Other phrases are not sufficient to convince the judges to grant the land to the successors especially if the real property being granted is fee simple real estate.  Because it gives absolute power to the successor to use the land and dispose of it, the grant should be considered very well.

Wills are also interpreted flexibly.  Courts should examine closely if the parcel of land has been granted to the heirs as fee simple or life estate.

Rules against Perpetuities

The rule against perpetuities is the rule which prohibits a group grant or will from vesting outside a certain period of time.

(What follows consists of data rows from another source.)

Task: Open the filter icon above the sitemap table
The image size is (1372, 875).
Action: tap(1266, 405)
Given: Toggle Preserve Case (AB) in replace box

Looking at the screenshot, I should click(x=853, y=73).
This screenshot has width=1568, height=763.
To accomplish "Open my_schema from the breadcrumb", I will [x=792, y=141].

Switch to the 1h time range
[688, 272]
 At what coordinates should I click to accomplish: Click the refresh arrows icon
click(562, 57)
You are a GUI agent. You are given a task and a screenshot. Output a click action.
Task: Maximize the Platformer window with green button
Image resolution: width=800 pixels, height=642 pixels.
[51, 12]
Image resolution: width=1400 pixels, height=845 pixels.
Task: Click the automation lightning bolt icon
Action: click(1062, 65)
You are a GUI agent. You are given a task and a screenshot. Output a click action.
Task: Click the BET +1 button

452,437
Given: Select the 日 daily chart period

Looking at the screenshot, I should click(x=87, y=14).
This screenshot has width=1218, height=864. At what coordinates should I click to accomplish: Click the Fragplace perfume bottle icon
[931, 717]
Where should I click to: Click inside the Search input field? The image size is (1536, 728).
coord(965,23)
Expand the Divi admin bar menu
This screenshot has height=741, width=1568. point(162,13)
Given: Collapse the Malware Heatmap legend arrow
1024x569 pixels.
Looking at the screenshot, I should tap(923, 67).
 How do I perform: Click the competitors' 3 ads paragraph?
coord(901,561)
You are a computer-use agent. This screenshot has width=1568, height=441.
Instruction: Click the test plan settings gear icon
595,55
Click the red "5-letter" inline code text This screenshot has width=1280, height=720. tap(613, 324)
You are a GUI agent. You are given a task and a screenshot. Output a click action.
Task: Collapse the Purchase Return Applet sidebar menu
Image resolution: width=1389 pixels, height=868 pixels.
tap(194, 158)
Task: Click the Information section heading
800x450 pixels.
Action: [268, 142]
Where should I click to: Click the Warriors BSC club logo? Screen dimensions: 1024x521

This means that if someone has accumulated a non-forfeitable right on the land for a very long period of time, the grant is considered void.   The rule shuns the possibility of accumulating real estate property for too long a period of time—a concept often referred to as control by the “dead hand”.


Easement is the right given to a person to use the property of another owner.  In the past, this had been used for right of way and right of flowing waters.  But this right should serve for the benefit of everyone involved and not just a specific person.  This right is often used to avoid conflict between land owners or adjacent land properties.

Private Easement

A private land owner gives right to a person or persons to use a part of his land for the benefit of all the parties involved.

Public Easement

Public easement is a right of the public sector that gives the right to a group of people or the public to use a parcel of land for the benefit of all.  An example is a right given to the public to use the streets or river to commute.

Easement can be expressed or implied.  Expressed easements can be stated in deeds or grants.  It can also be included in subdivision plans or restrictive covenants.  Easements should also be registered so that it can benefit the successive purchasers of the lands involved in the easement.